Pet reptiles need to be thoroughly examined for ticks and any found removed with tweezers or a tick removal tool. Any ticks found should be removed and sent to parasitologists for identification to determine the vector status of the tick species and determine any potential public health risks. Owners should be reminded to check daily for ticks as immature stages might be difficult to detect due to their small size and their ability to attach under the host scales. The vivarium should be thoroughly cleaned and disinfected to remove any ticks or eggs that may be present.

Although it is unlikely that most reptile ticks will become established in the outdoor environment if accidentally released due to unfavourable climatic conditions, there is a possibility of establishment in some vivarium, if the tick species environmental and host requirements are met.

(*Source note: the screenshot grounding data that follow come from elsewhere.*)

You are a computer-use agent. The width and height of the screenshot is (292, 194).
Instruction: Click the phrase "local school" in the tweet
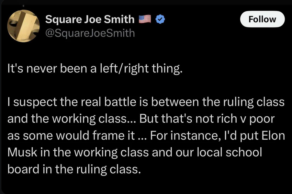pyautogui.click(x=230, y=152)
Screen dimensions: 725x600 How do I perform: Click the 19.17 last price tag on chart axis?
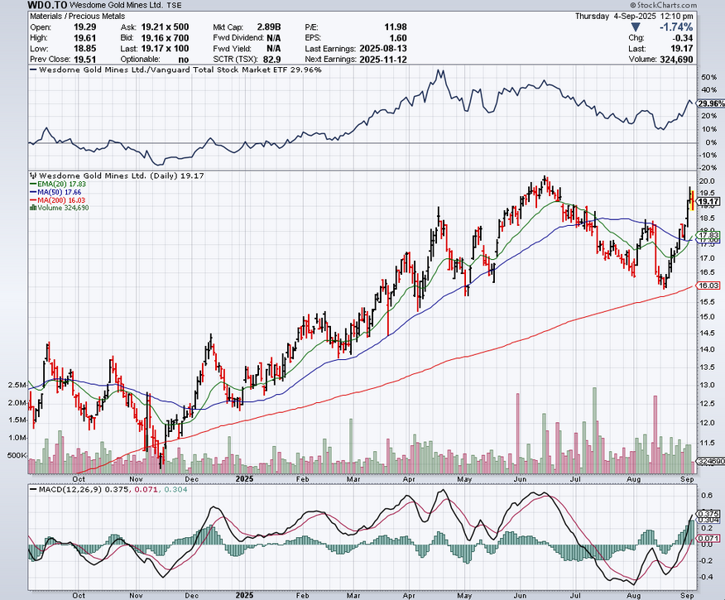tap(707, 201)
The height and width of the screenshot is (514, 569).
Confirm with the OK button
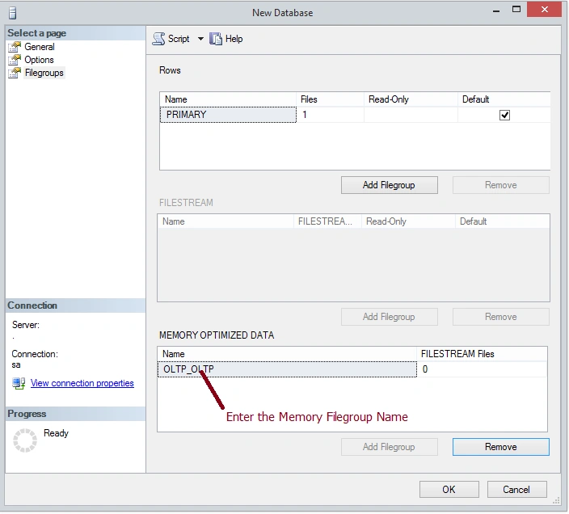449,490
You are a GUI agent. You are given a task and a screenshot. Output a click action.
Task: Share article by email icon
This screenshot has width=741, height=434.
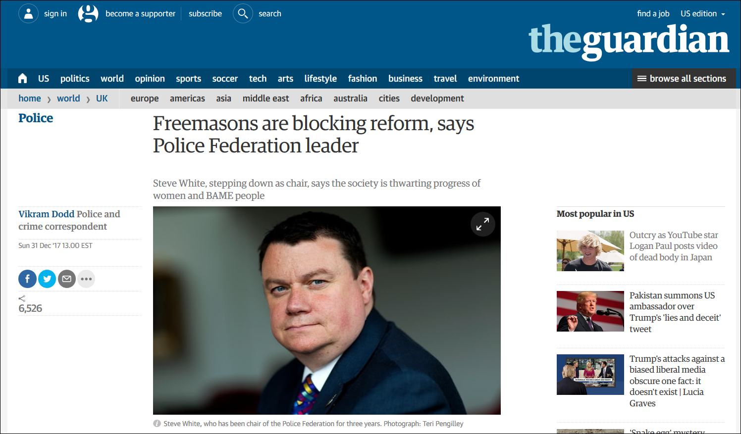(67, 279)
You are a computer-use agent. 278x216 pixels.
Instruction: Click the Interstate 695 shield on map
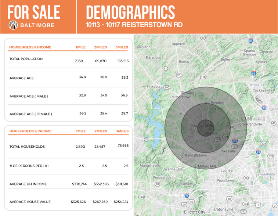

While awareness of ticks on companion animals and the need for their control has been well documented (Jimenez Castro and Fisher, 2013; Richmond et al, 2017), no reports were found on the occurrence of ticks on reptiles seen in veterinary practice. However, the increased popularity of exotic pets requires the veterinary professional to have a broader knowledge of ticks and an awareness of the requirement to consider ticks in the health assessment of reptiles.

Conclusion

The role of the veterinary nurse is crucial in educating the owners about parasites that may present on reptiles, and on ways to control and treat them. They are often the first and last person with veterinary training to interact with the owners.

KEY POINTS

  • Pet reptile ownership has increased substantially over the last few years, with 1.6% of the 12 million homes in the UK that reported having a pet, having at least one reptile.
  • The snake mite, Ophionyssus natricis, is the most common ectoparasite of snakes worldwide.
  • These ectoparasites can be zoonotic.
  • Reptiles are natural hosts for a range of hard ticks and occasionally soft ticks.
  • Veterinary nurses are crucial in educating the owners about parasites that may present on reptiles, as well as control and treatment approaches.